§ **TRY IT**
Would you retype the lines from the one that holds "You are a computer-use agent." to the final line of the entries below, both ends included and exactly as written, but without pictures?

§ **DATA RECORDS**
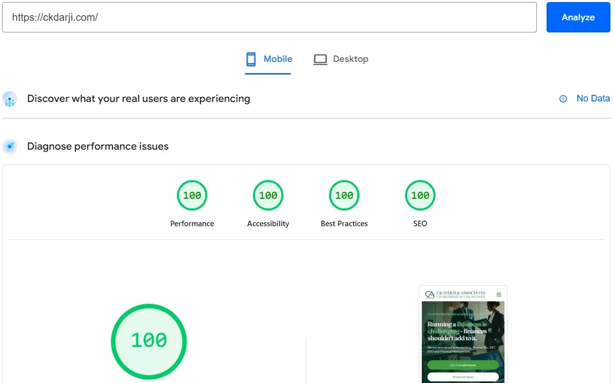Click the real users experience icon
Image resolution: width=615 pixels, height=383 pixels.
click(10, 99)
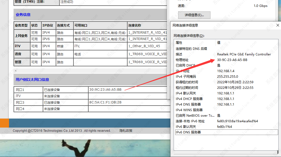Open the 隐私政策 privacy policy link
Screen dimensions: 281x157
coord(126,130)
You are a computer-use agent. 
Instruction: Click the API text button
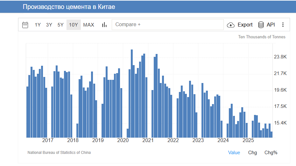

§ **SOLUTION**
You are a computer-use agent. 
Instruction: Click the API text button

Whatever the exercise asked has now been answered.